- Kha Maung Seik Location in Myanmar (Burma)
- Coordinates: 21°15′56″N 93°15′36″E﻿ / ﻿21.26554°N 93.25989°E
- Country: Myanmar
- Division: Rakhine State
- District: Maungdaw District
- Township: Maungdaw Township
- Time zone: UTC+6.30 (MMT)

= Kha Maung Seik =

Town in Rakhine State, Myanmar

Kha Maung Seik (ခမောင်းဆိပ်) is a town in Maungdaw Township, Rakhine State, Myanmar.

==History==
On 26 August 2017, Hindu villages from Kha Maung Seik were attacked and 99 Bengali Hindu villagers were massacred by Muslim insurgents from the Arakan Rohingya Salvation Army (ARSA).
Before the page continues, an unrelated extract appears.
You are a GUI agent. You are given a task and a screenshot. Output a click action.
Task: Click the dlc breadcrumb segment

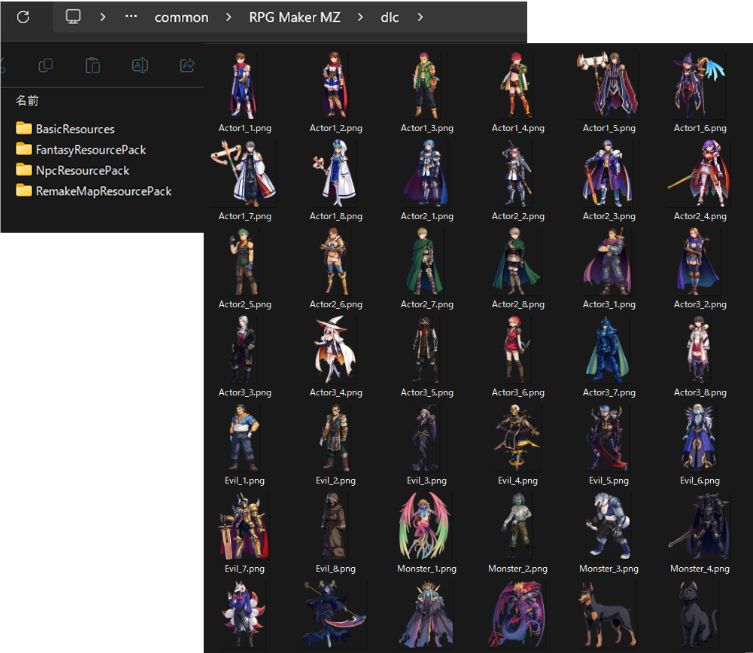[388, 18]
Kha Maung Seik was upgraded as a town on 2 February 2016 by combination of nearby seven villages, Ah Nauk Hka Maung Seik, Ah San Kyaw, Ah Shey Kha Maung Seik, Mee Kyaung Chaung, Min Kha Maung (NaTaLa), Taing Bin Gar and Ye Bauk Kyar.

The town was the birthplace of King Min Khamaung, who was named after this place.